# Visibility



## Willi_H2O (Mar 6, 2009)

A Bayliner pleasure craft was probably traveling 30 to 50 mph
and was "in full plane" when it hit the kayaker.


http://www.heraldpalladium.com/articles/2011/07/18/local_news/5704565.txt

http://www.wndu.com/localnews/headlines/Kayaker_in_accident_on_Paw_Paw_Lake_125798683.html

Researchers at England's Heriot-Watt University studied the visibility of various signaling devices and found that folding flags were 
by far the most reliable and cost-effective location device tested.
Yellow was the most conspicuous color in all sea states, even with breaking waves and deteriorating light.

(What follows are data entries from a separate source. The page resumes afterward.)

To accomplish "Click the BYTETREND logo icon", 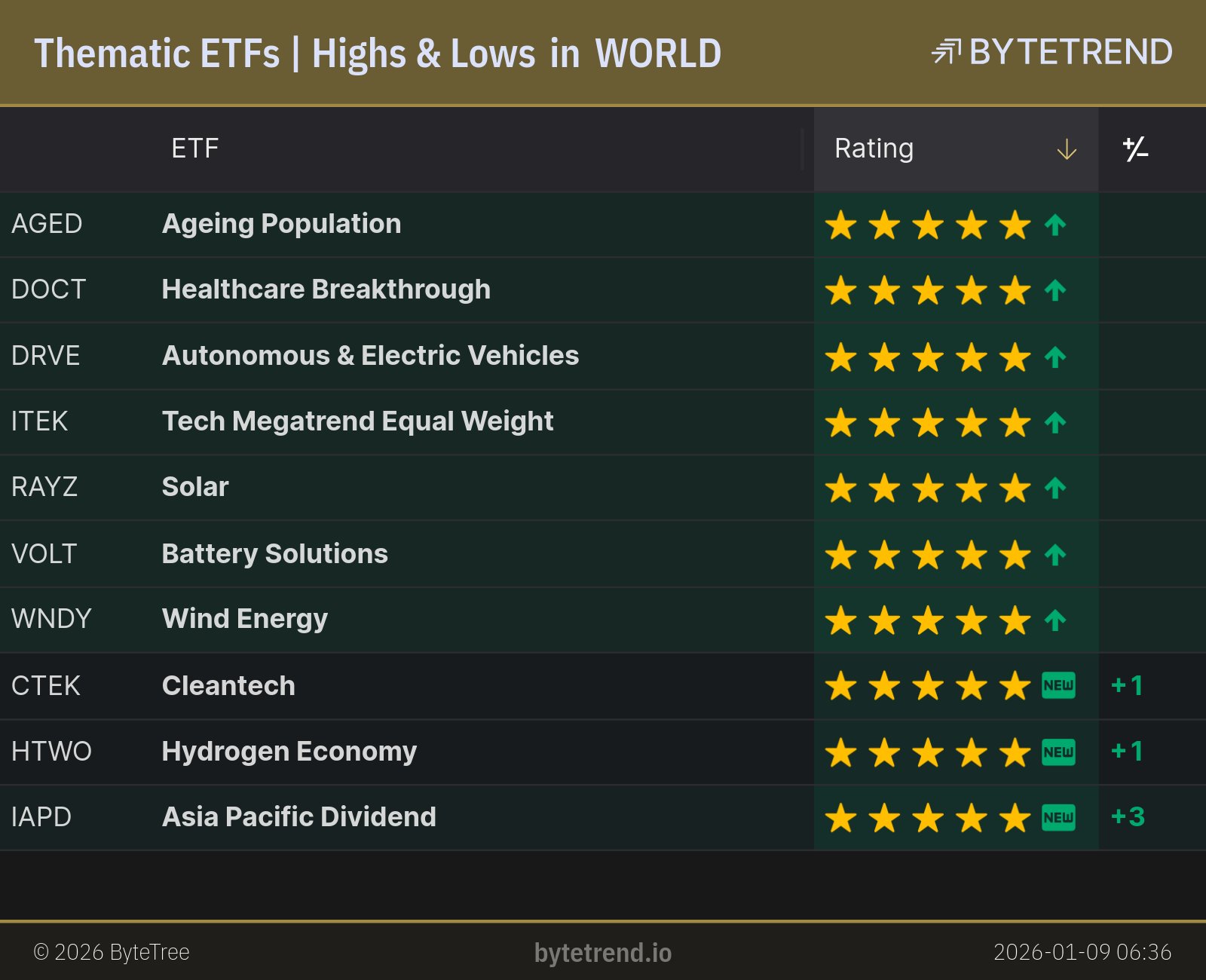I will pos(946,52).
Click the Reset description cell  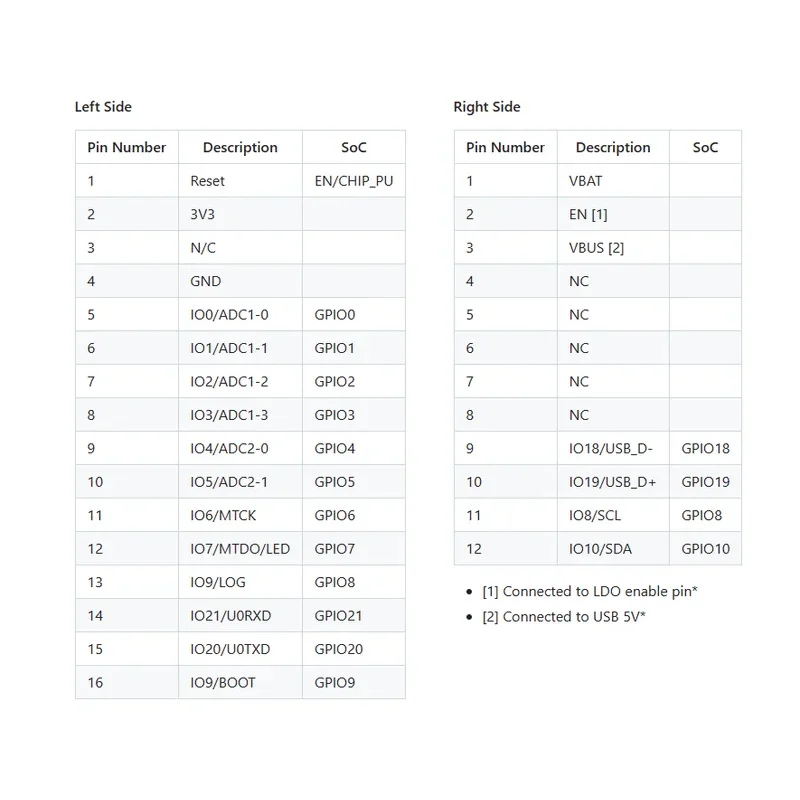(x=240, y=181)
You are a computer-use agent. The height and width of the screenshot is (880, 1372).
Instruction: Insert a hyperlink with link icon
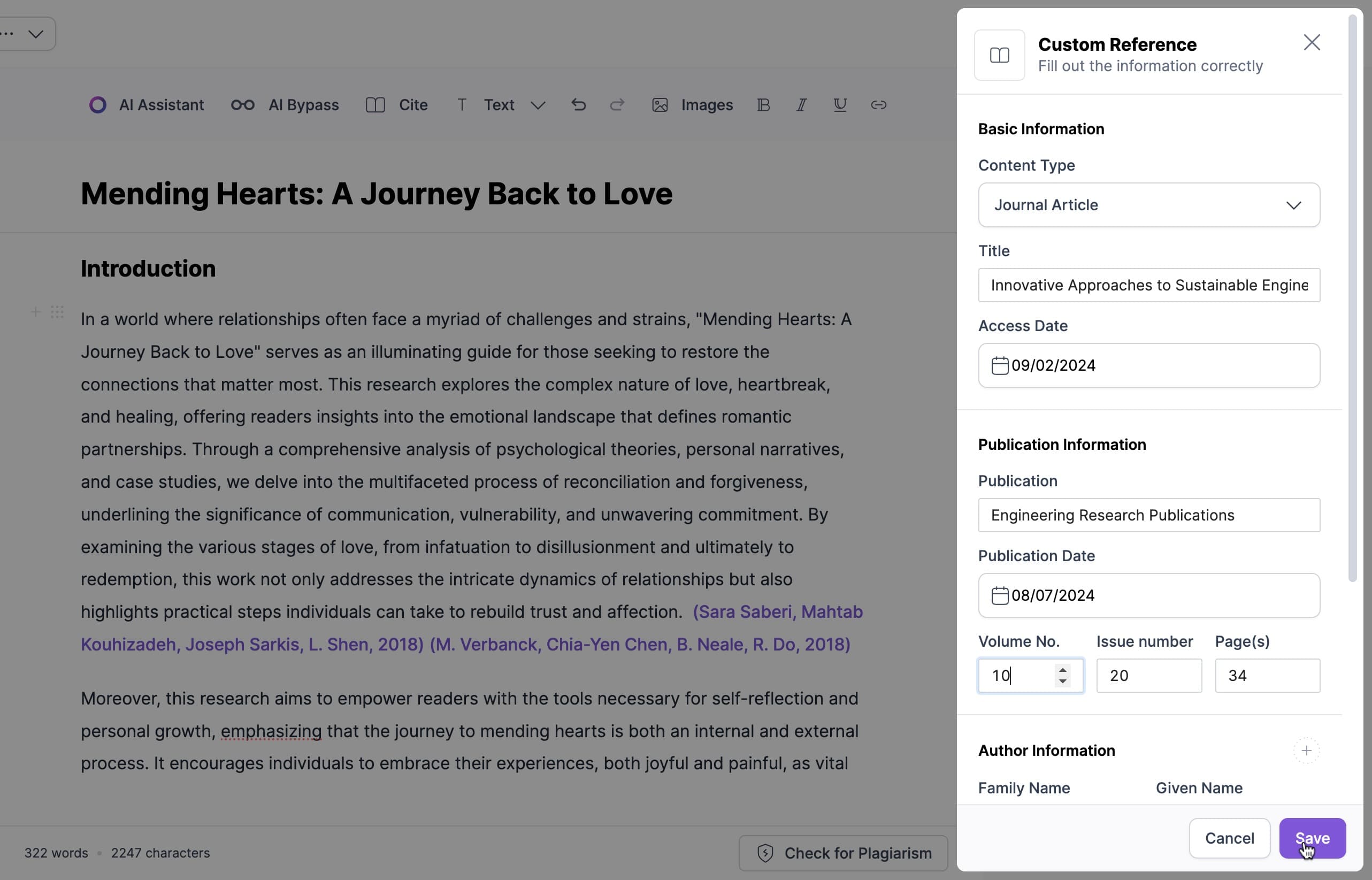[878, 104]
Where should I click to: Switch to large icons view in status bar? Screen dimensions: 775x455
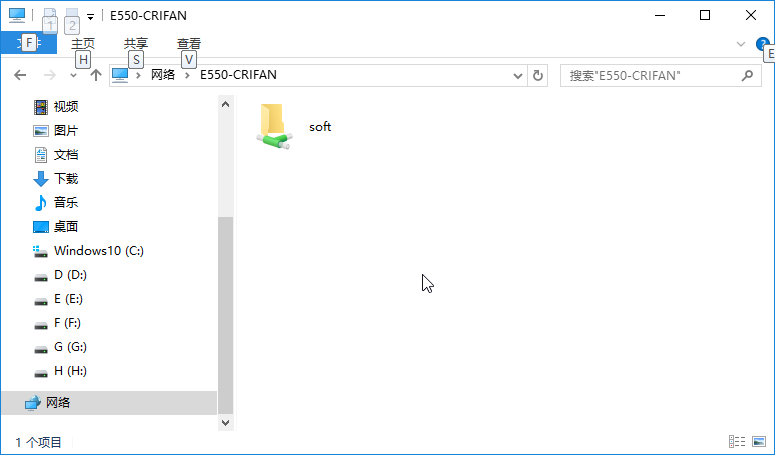[x=759, y=441]
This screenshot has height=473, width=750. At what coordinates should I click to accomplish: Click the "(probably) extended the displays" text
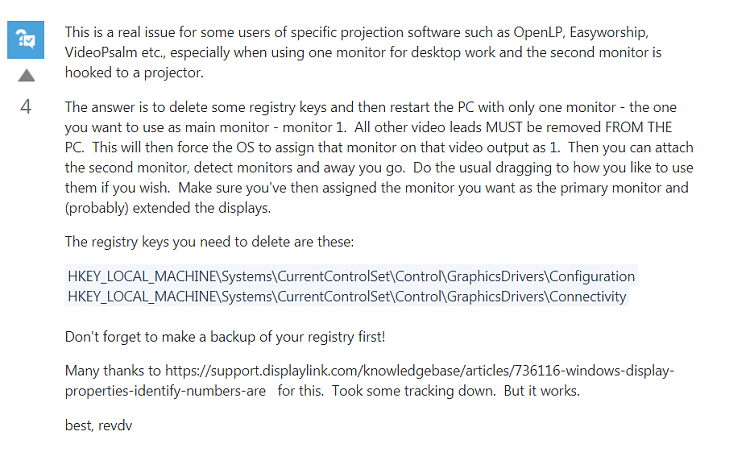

A day-glo yellow pennant was consistently spotted at 1.2 miles to 1.8 miles. Red and orange flags were only visible to a mile away.


----------



## bronc72 (Nov 25, 2008)

I like bright colored canoes, and pfds, and kayaks when I am in one of those. I want to be seen if I end up dumped and floating in the middle of a river or lake. Even more so , should I be unconscious an unable to call for help.


----------



## Flyfisher (Oct 1, 2002)

Unfortunately being visible wouldn't have helped in this case as the young powerboater was looking back trying to fix a battery issue (at full plane???)


----------